Government is setting up more national youth service training centres across the country as it steps up measures to institutionalise its militias, the Zimbabwe Independent has established. The move is part of a programme by government to establish training centres in each district of every province during the first half of the year. Sources within the Ministry of Youth Development, Gender and Employment Creation told the Independent that half of the ministry's 2003 $4 billion budget had been set aside for the establishment of the national youth service training scheme. The sources said a large chunk of the funds would go towards the upgrading of Kamativi Training Centre in Matabeleland North, which is expected to be the largest national youth training camp in the country. "At least half of the ministry's budget will go towards the setting up of national youth training centres throughout the country," said the source. "The $2 billion allocated in this year's budget is not enough to set up enough centres as we anticipate an increased enrolment of youths for the national service programme."
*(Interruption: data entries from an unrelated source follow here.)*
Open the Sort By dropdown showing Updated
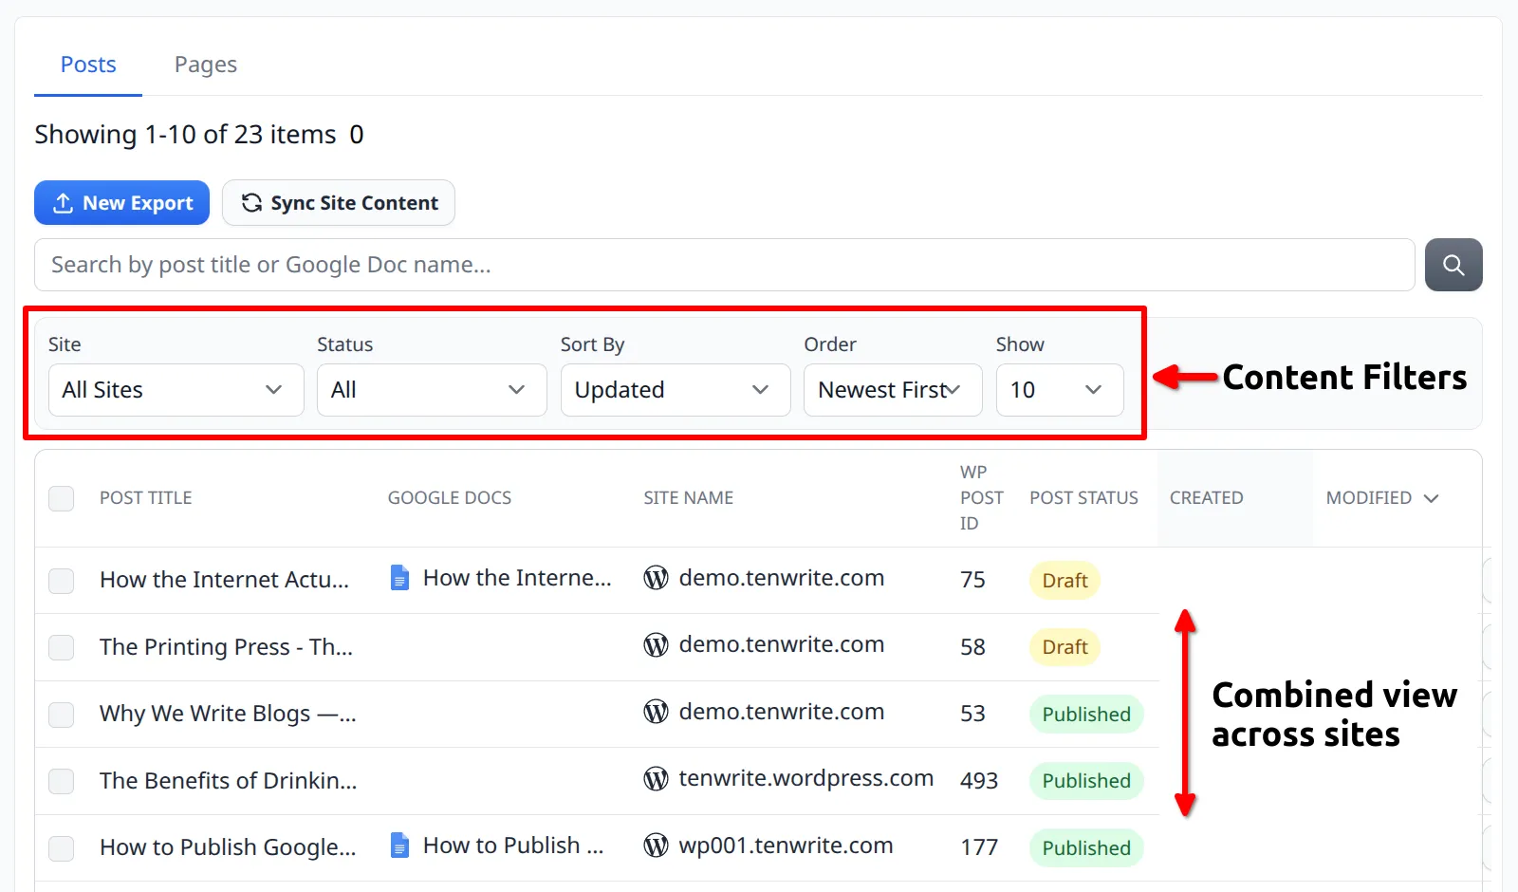The width and height of the screenshot is (1518, 892). click(675, 389)
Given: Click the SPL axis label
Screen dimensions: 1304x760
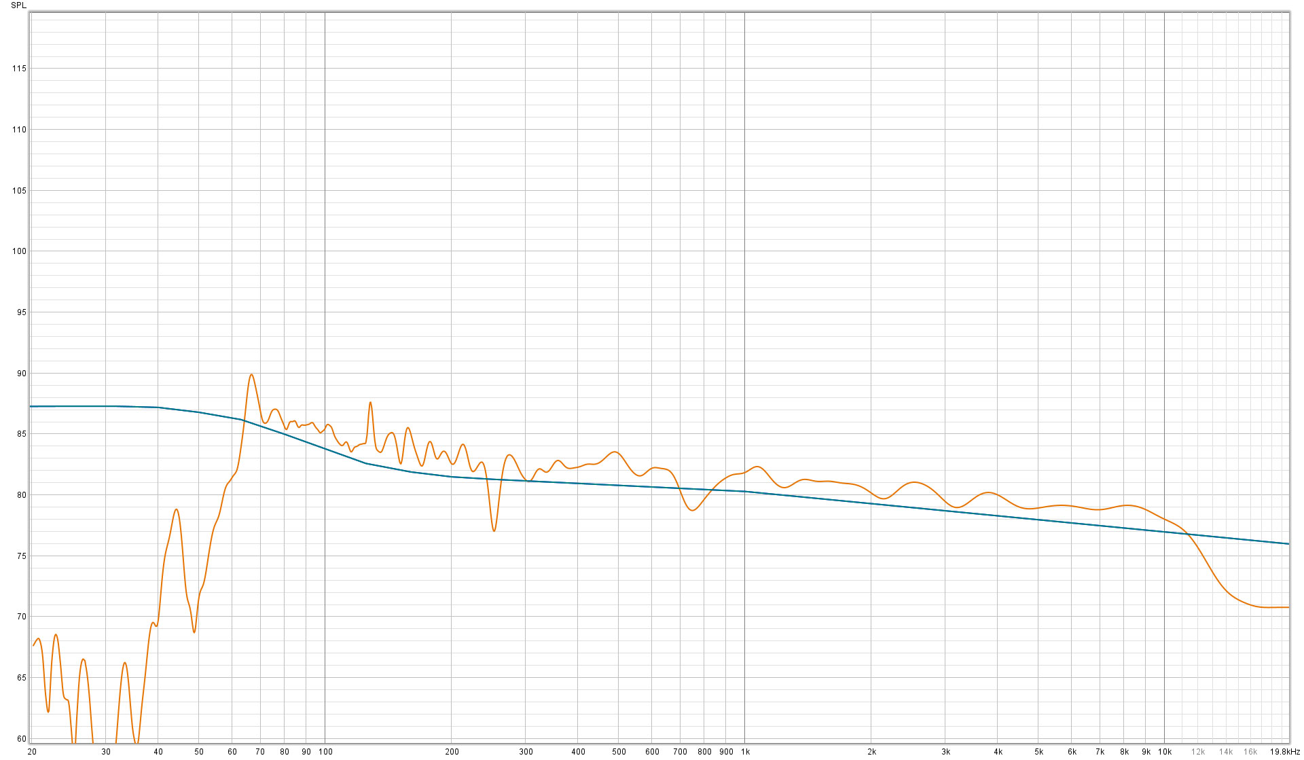Looking at the screenshot, I should tap(18, 5).
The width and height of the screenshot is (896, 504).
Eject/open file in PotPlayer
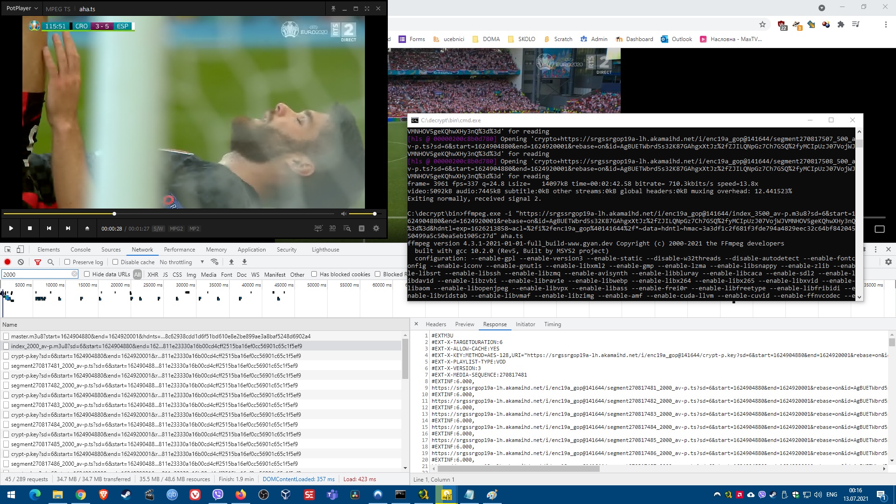coord(87,228)
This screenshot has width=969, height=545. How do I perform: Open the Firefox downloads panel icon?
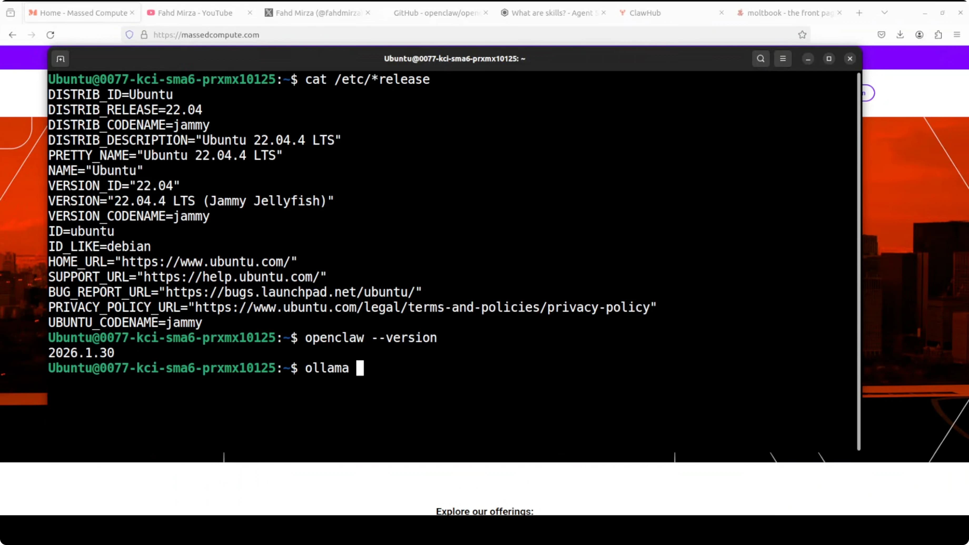click(900, 35)
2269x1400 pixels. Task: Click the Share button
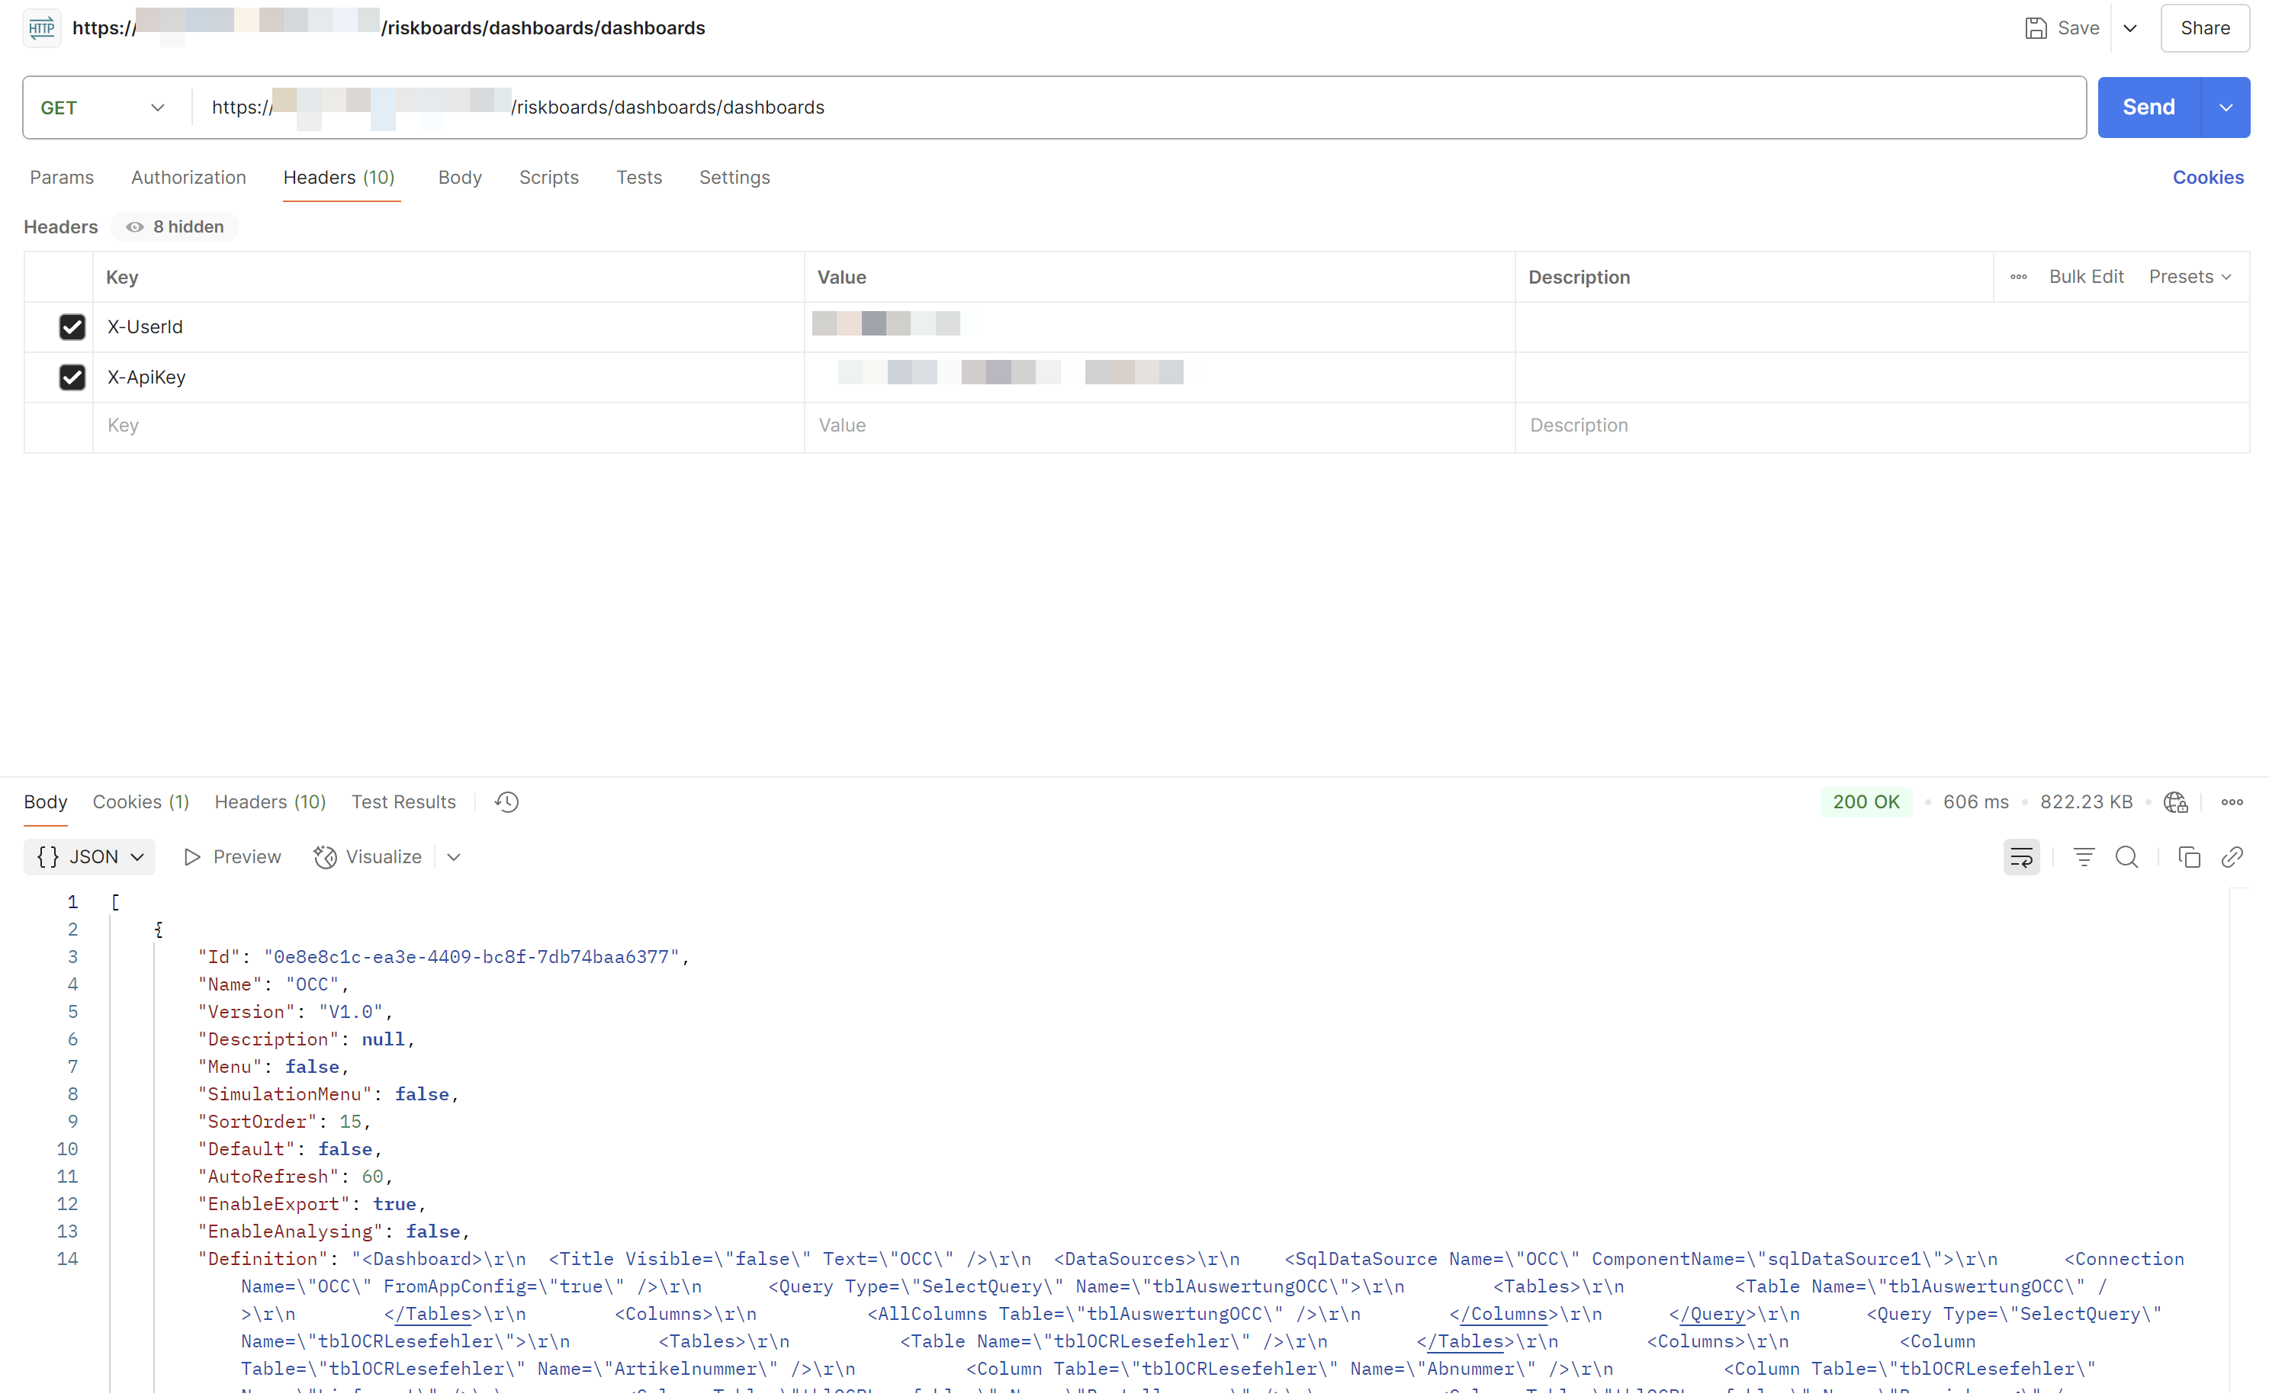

Currently there are five youth training centres in the country: Guyu in Matabeleland South, Border Gezi in Mashonaland Central, Kamativi in Matabeleland North, and Mushagashi and Dadaya in Midlands province. Youth Development, Gender and Employment Creation minister Elliot Manyika confirmed the drive for more centres saying there was nothing sinister in this as government announced the move a "long time ago". "We are setting up national youth training centres in places where there are none and places like Harare, Bulawayo and Mashonaland West are our top priority," Manyika said. He said there were people bent on disrupting the programme but vowed it would go ahead despite public criticism. "Even if you people criticise the programme, we will go ahead with it and come January everything will be in place," Manyika said. Graduates from the Border Gezi National Youth Training Centre have been used by Zanu PF to harass opposition party supporters during election campaigns. So far over 9 000 youths have graduated from the programme and the majority have been absorbed into different ministries as reward for their support during election campaigns. The setting up of the new training centres, according to sources, will work in tandem with government's policy announced two months ago which stipulates that "O" Level certificate holders cannot proceed to "A" Level and government institutions without a national youth service certificate. The government has in the past defended the youth training programme as essential for instilling a sense of patriotism among youths.